[Solved] Share a connection in HashSet (?)

I'm writing a service to broadcast some events to websocket clients. I use warp for it. It has a post http handler to handle signals from some services and a ws handler where end user's browsers are connected.

So here is the main idea. When a user's browser connects to the websocket handler, I create a mpsc channel and put the tx part to a shared global storage (based on Arc<RwLock<HashSet>>).

When an http request with some event comes to the http handler, it gets a read access to the global storage and iterate over the tx parts and send an event iterating over the all users.

The code is something like this:

async fn web_socket_handler(conn, storage) {
    let tx, rx = mpsc::channel();

    // with write lock
    storage.add(tx.clone());

    tokio::spawn({
          while rx { ... }
    })

    while conn {
    }

    // delete tx from storage
}

async fn http_handler(body, storage) {
    // with read lock
    for i in storage {
        i.send(body);
    }
}

So I have two questions:

  1. To add tx to the hashset storage I need Eq and Hash traits to be implemented, but I can't understand how to make it for the current tx type (mpsc::Sender)? Or may be I've chose an incorrect type for storing?
  2. Anyway after implementing 1 there is still a question how to delete this value from the hashset. Am I right that if non-cloned tx will return the same hash as cloned then I can do this:
async fn web_socket_handler(conn, storage) {
    let tx, rx = mpsc::channel();

    storage.add(tx.clone());
    ...
    storage.remove(tx);
}

So, putting mpsc channels in a collection is perfectly fine (though you might want to wrap it in a struct as described here), however it shouldn't be a HashSet. Consider using a hash map with IDs or a vector.

Thanks, I see. But for example to use HashMap I need somehow generate IDs anyway? Or in case of vectors I need somehow to delete the tx channel, but in which way? I can't use indexes because the storage length can be changed. What is another way to find the added value?

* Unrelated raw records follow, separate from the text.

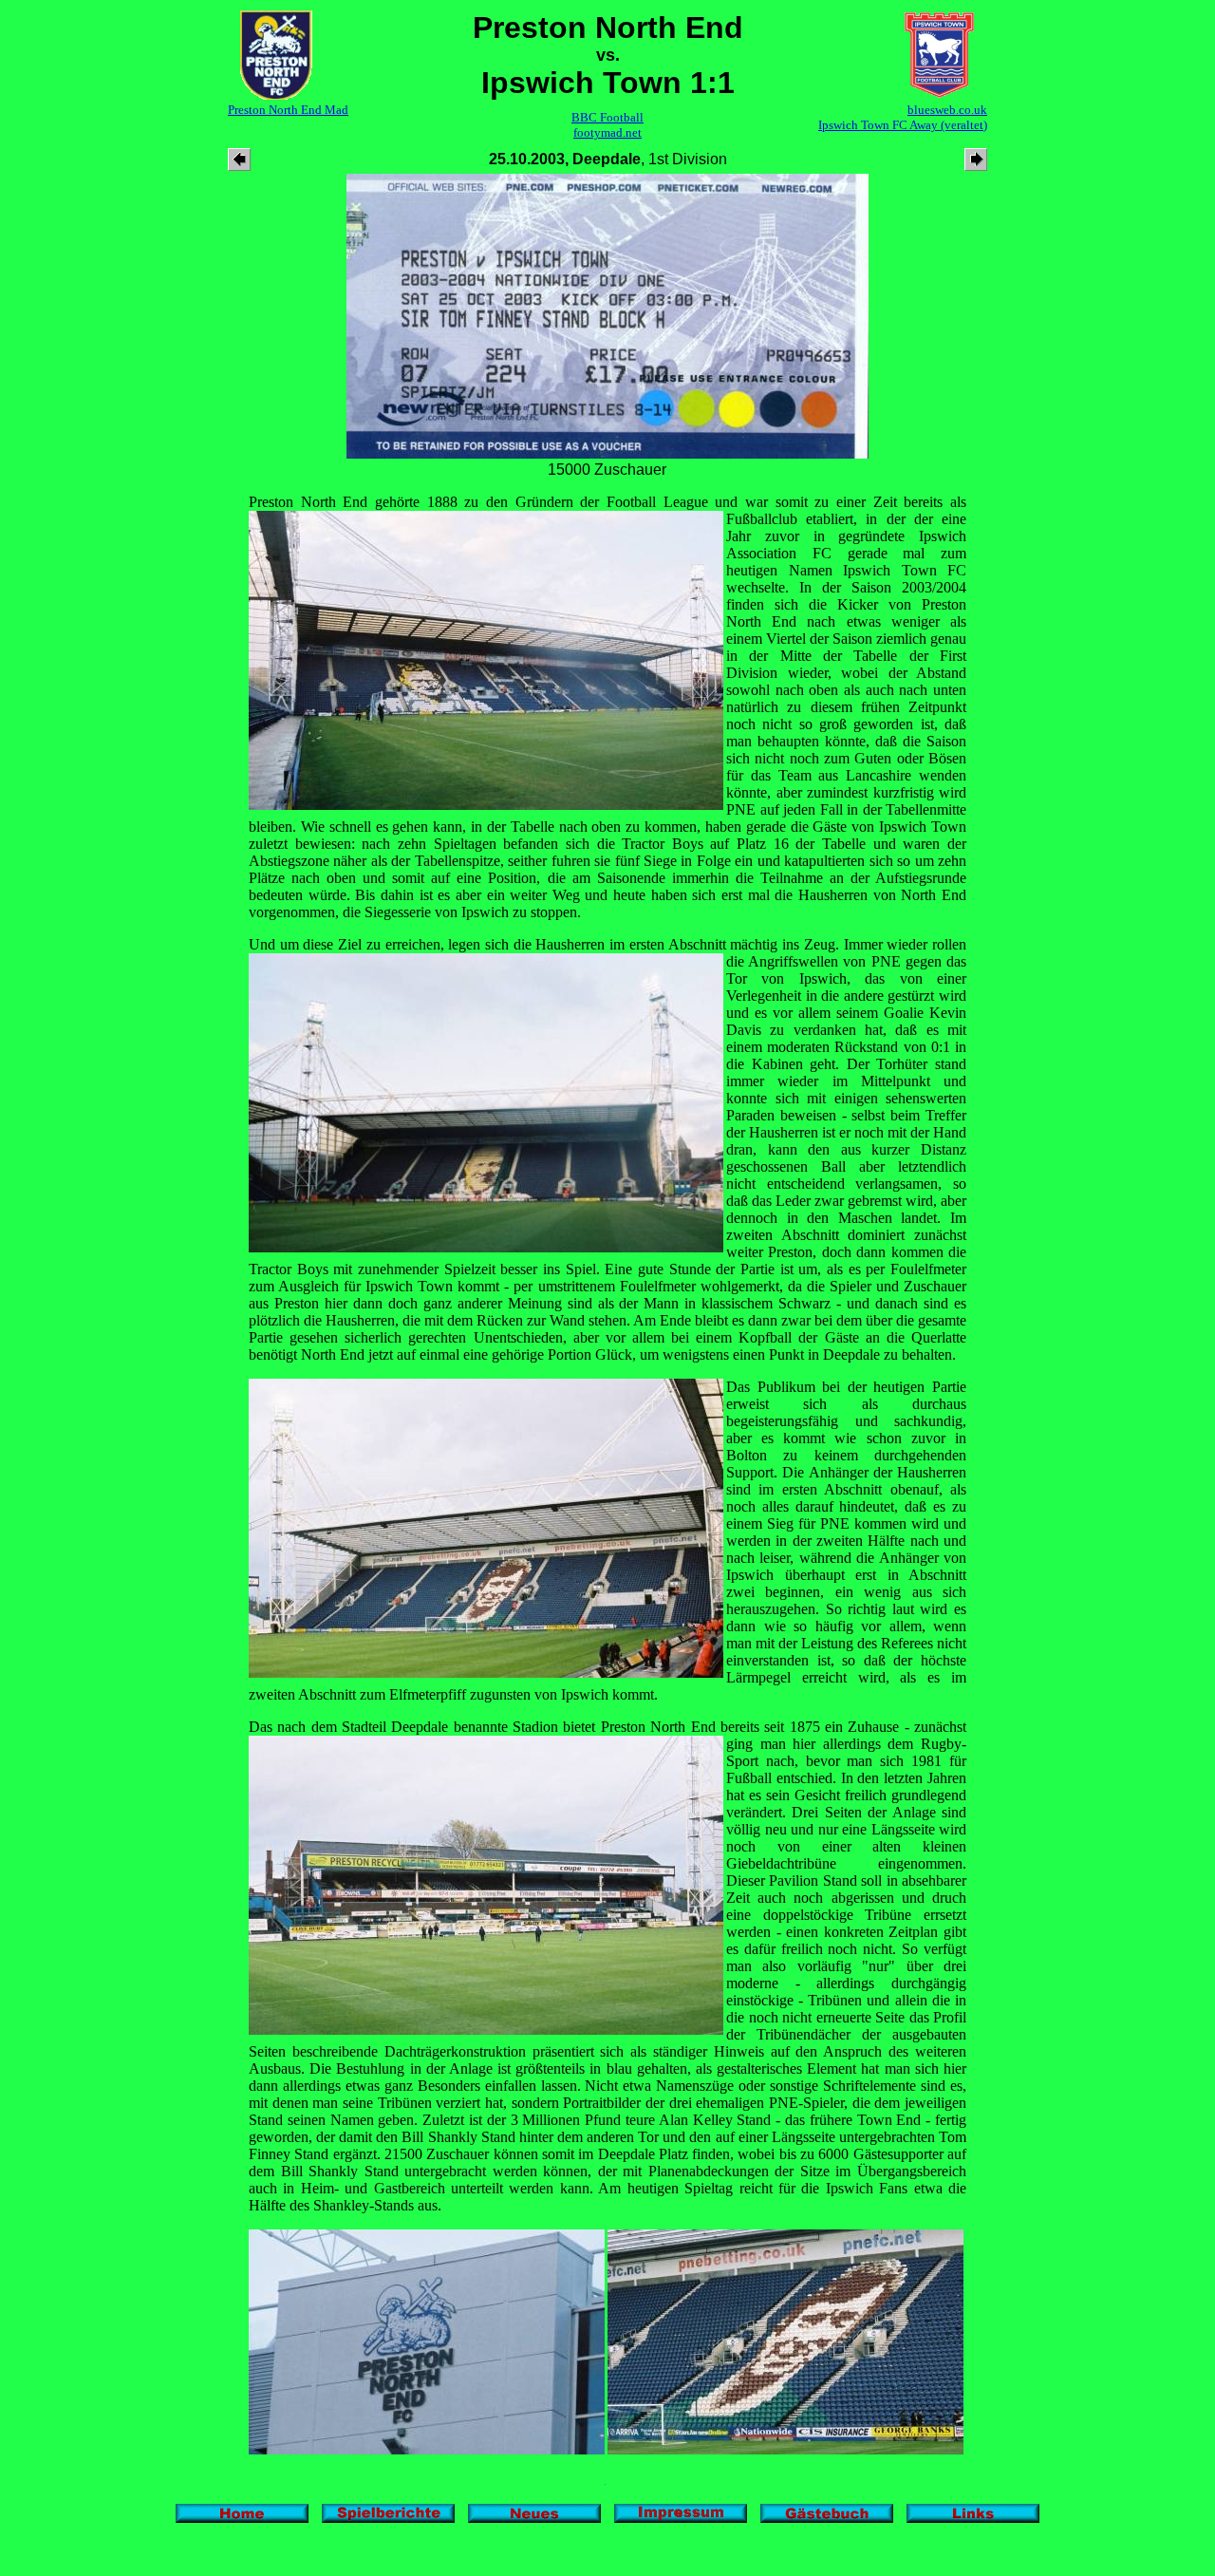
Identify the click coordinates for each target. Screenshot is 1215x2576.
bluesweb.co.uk (947, 110)
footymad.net (607, 132)
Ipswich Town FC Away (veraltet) (902, 125)
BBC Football (607, 117)
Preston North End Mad (288, 110)
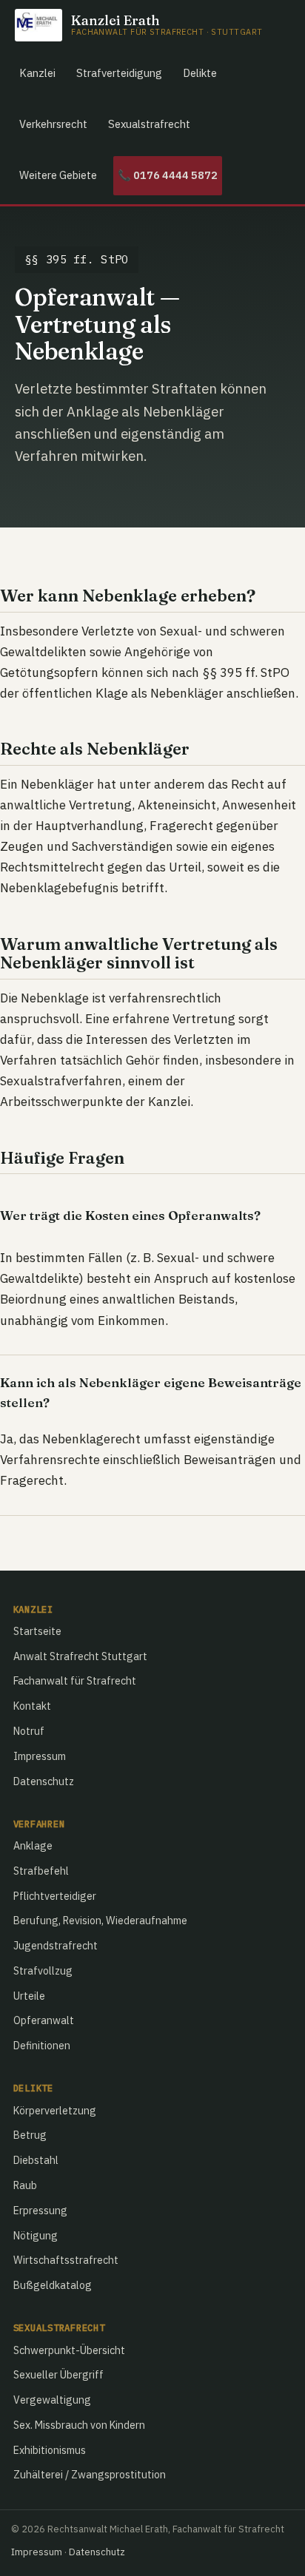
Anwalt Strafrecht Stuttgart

As for generating IDs, you can just use a counter. As for indexes in a vector, you can remove them like this:

let to_remove = Vec::new();
for (i, chan) in channels.iter_mut().enumerate() {
    if ... {
        to_remove.push(i);
    }
}
for i in to_remove.into_iter().rev() {
    channels.swap_remove(i);
}

The above code will store the indexes to remove, then remove them. Since the items are removed in reverse order, the IDs it still needs to remove are not moved around by previous iterations of the loop, so it doesn't remove the wrong things.

Haha, the most interesting part is in this if ... :slight_smile: If I clone the tx part how can I find it in the vector? Are tx and tx.clone equal?

I mean will this work?:

let tx, _ = mpsc::channel();
let storage = vec![];

storage.push(tx.clone())

for (i, chan) in channels.iter_mut().enumerate() {
    if chan == tx {
        to_remove.push(i);
    }
}

Also btw why here iter_mut is in use?

I think you misunderstood my code. The if ... is supposed to mean something like "here you try to send on the channel, and if the send fails, you remove it since that means the connection is gone". It's not supposed to mean "here we check if the channel is the one we are looking for". If you need to support that operation, then you should probably be using a hashmap with IDs instead, and then you just remove the ID directly instead of trying to compare the channels.

The iter_mut is in use because I guessed that sending on the channel requires mutable access to it. (I may be wrong.)

Ah, I see, probably it's not clear from the description about the life cycle of the elements. The storage is alive for the whole app lifecycle. The websocket handler can be run for a long time (while a user doesn't close the tab in their browser), and the web handler works only for the time of an incoming request. The storage is mutated in the websocket handler (adding when someone is connected and on disconnection removing channels). But in the http sender the service iterates (read access) over the storage to send the event across the channels. I don't know if it's clearer now :crossed_fingers:

That's more or less what I already guessed was the situation.

Ah, ok, I see, that the only way here is to use hashmaps with IDs. The only thing is how to generate them but that's another question, I think I'll manage with it. So thanks for your help :+1:

AtomicUsize is often good for generating ids.